ヨーロッパの中世の開拓集落でよく見られるやり方で、エテルナの手腕が伺える。中央の円形・楕円形の広場を取り囲んで、環状に管理しやすくしているのも見事だった。


彼女ならではの政策によって成立していると言えよう。


「別にいきなり近代化しろとは言わないわ。せめてミッドチルダや連邦政府と交渉して、文明機器を取り入れてほしいのよ。
あんただってランプを灯りにした生活を強いたい訳じゃないんでしょう」

「電線の一つも通っていないからな、この惑星は」


 今更原始人の生活なんて嫌だというのは人外からすればわがままだが、人間からすれば至極当然の不満だった。

俺だって剣士を名乗っているが、別に戦国時代にタイムスリップしたいわけじゃない。いくら自由気ままに剣を振り回されるからと言って、自販機もない時代で生活なんてしたくない。

日本の村が過疎化している最たる原因は、都会への憧れだ。便利で自由だからこそ、若者は憧れる。


不自由に満足できるのは、不自由な生活に慣れた老人達だ。


「あんたが永住するというのならともかく、生活基盤が整ってエルトリアが人の住める環境になったら立ち去るんでしょう。
その後アタシらにすべて任せるというのなら、政治だけではなく生活基盤も整えてほしいのよ。

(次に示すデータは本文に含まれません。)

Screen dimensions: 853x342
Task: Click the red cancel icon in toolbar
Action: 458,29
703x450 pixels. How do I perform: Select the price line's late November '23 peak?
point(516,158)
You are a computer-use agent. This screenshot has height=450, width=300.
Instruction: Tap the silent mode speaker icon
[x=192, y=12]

あんたがやるのが嫌というのならせめて、アタシに交渉させて」

「お酒を飲めないのでイライラだね」

「アタシをアル中にしないでよ!?」


 ぐぬぬ、贅沢言いやがって……と言いたいが、俺もそろそろ都会が懐かしくなってきた。

放牧生活も嫌いではないが、何もせずに江戸時代に遡らせるのは確かに気の毒だ。妖怪達の哀愁につい引き込まれてしまった。

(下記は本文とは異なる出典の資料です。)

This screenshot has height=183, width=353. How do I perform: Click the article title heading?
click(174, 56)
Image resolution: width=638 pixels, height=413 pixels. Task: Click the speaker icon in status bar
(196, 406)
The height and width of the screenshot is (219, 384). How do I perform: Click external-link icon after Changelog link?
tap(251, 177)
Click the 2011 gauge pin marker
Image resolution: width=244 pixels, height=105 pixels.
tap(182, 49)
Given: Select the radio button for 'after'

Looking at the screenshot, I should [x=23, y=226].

全て近代化するのは難しくても、極端に人々を過去へ走らせる必要はない。


「分かったよ。各方面に交渉する段取り立てるから、あんたも付き合ってくれ」

「やった、これでお酒が飲める」

「やっぱり飲みたいんじゃん」


 ――ノアの尖すぎるツッコミに、思わず笑ってしまった。

よし、行商人の真似事でもしてみるか。